Chi non appartiene allo stato clericale; sono quindi l., nella Chiesa cattolica, i fedeli che non sono né chierici né religiosi, ossia tutte le persone battezzate che non hanno alcun grado nella gerarchia ecclesiastica. Stato l. Quello che riconosce l’eguaglianza di tutte le confessioni religiose, senza concedere particolari privilegi o riconoscimento ad alcuna di esse, e che riafferma la propria autonomia rispetto al potere ecclesiastico.
I l. costituiscono una delle componenti più rilevanti del popolo di Dio, con una condizione costituzionale propria e autonoma, espressamente riconosciuta e tutelata dal diritto canonico. Come tutti i fedeli, sono tenuti all’obbligo generale dell’apostolato e hanno diritto di impegnarsi, sia come singoli, sia riuniti in associazione essendo altresì tenuti, secondo la propria condizione, ad animare le realtà temporali con lo spirito evangelico. Con il sacramento del matrimonio i l. possono edificare la famiglia attraverso il ministero coniugale che costituzionalmente compete loro. Possono inoltre rivestire, se ritenuti idonei dalla gerarchia, determinati uffici ecclesiastici.
◆ ◆ ◆
- COMPITO 1:
Secondo la voce sui laici, con quale sacramento i laici possono edificare la famiglia?
- COMPITO 2:
Trascriva dalla voce sui laici il tratto da "I l. costituiscono" a "determinati uffici ecclesiastici.".
- COMPITO 3:
Riprenda la voce sui laici e la porti avanti dopo l'ultima frase.
I dati non hanno alcuna rilevanza in questa sede.

- DATI FORNITI:
◆ ◆ ◆
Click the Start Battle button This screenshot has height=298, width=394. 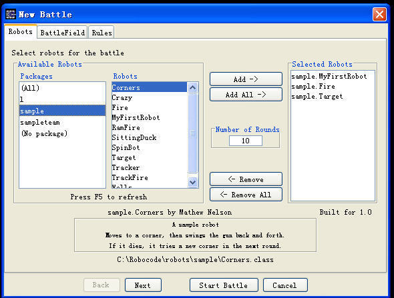pos(224,285)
◆ ◆ ◆
- RISPOSTA 1:
Con il sacramento del matrimonio.

- RISPOSTA 2:
I l. costituiscono una delle componenti più rilevanti del popolo di Dio, con una condizione costituzionale propria e autonoma, espressamente riconosciuta e tutelata dal diritto canonico. Come tutti i fedeli, sono tenuti all’obbligo generale dell’apostolato e hanno diritto di impegnarsi, sia come singoli, sia riuniti in associazione essendo altresì tenuti, secondo la propria condizione, ad animare le realtà temporali con lo spirito evangelico. Con il sacramento del matrimonio i l. possono edificare la famiglia attraverso il ministero coniugale che costituzionalmente compete loro. Possono inoltre rivestire, se ritenuti idonei dalla gerarchia, determinati uffici ecclesiastici.

- RISPOSTA 3:
L’azione dei l. e la collaborazione di questi con la gerarchia si è venuta notevolmente estendendo non solo nell’Azione cattolica (apostolato l.) ma, più genericamente, nelle moderne concezioni ecclesiologiche, di cui si è reso particolarmente interprete il concilio Vaticano II soprattutto con il decreto sull’apostolato dei l. Apostolicam actuositatem (1965); in seguito Paolo VI, col motuproprio Catholicam Christi Ecclesiam (1967), diede vita al Consilium de laicis, organo della Curia.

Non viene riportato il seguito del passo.